The memoir is about Dinesen's love of East Africa--the cultures, the landscapes, the animals. The feeling that saturates the book is reverence. Dinesen doesn't pretend to be an expert on the country; much of what she encounters puzzles her. But she is respectful of indigenous traditions and protective of the people. ... Dinesen's typical strategy in the book is to name something, define the name by a set of associations and then unravel her own definition.
Scott continues, considering her stereotypes at times blatant an other times insidiously naive. She doesn't call Dineson by the label Orientalist, but the implication pervades this consideration of a writer I certainly admire.
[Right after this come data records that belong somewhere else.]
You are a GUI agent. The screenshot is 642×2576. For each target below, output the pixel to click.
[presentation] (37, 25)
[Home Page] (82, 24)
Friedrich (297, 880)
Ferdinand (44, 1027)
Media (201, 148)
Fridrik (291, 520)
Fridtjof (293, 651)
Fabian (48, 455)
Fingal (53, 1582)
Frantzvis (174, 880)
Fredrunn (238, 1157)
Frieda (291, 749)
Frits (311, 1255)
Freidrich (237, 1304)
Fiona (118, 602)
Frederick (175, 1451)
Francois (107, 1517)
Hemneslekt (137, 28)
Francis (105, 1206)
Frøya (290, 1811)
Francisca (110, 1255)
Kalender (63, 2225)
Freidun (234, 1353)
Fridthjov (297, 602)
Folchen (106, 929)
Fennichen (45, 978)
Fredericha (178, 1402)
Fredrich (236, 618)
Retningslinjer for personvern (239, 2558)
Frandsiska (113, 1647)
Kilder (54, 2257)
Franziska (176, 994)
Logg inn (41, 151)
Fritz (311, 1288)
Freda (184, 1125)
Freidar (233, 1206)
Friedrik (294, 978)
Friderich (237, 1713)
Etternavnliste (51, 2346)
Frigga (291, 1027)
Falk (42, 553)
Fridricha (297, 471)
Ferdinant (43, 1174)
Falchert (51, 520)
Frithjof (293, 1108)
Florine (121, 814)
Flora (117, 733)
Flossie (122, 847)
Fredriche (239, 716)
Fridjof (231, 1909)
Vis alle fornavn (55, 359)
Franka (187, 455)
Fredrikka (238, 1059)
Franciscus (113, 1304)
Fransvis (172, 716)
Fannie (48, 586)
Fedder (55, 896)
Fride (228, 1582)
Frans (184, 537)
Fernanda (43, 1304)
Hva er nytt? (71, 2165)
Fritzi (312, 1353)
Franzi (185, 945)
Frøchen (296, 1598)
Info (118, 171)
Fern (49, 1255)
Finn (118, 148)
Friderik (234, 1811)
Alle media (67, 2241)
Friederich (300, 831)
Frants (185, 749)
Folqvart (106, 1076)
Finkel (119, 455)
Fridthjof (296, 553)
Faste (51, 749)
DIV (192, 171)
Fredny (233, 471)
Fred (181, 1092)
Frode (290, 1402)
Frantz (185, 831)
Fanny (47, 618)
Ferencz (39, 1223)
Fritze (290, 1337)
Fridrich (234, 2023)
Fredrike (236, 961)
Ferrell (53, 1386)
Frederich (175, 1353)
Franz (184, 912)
Dineson's detailed descriptions mixed with invention, give a dangerous implication of authority, Scott claims just before quoting well known Kenyan author Ngugi wa Thiong'o who called Out of Africa : "one of the most dangerous books ever written about Africa."
Though inspired by love and a desire to understand the culture she'd immersed herself in, Dineson's attempt to "define" the people and customs and even the natural world reveal her lack of knowing.
I was recently taken to account by a musician for considering a certain style of belly dance "more Lebanese" and another "Egyptian." There is good dancing and bad dancing, he said. By creating labels, and then creating definitions to back up these labels (even "traditional" or "authentic"), it seems we distance ourselves even farther from what we're trying to understand. Like this blog, for instance. Am I trying to justify by explanation?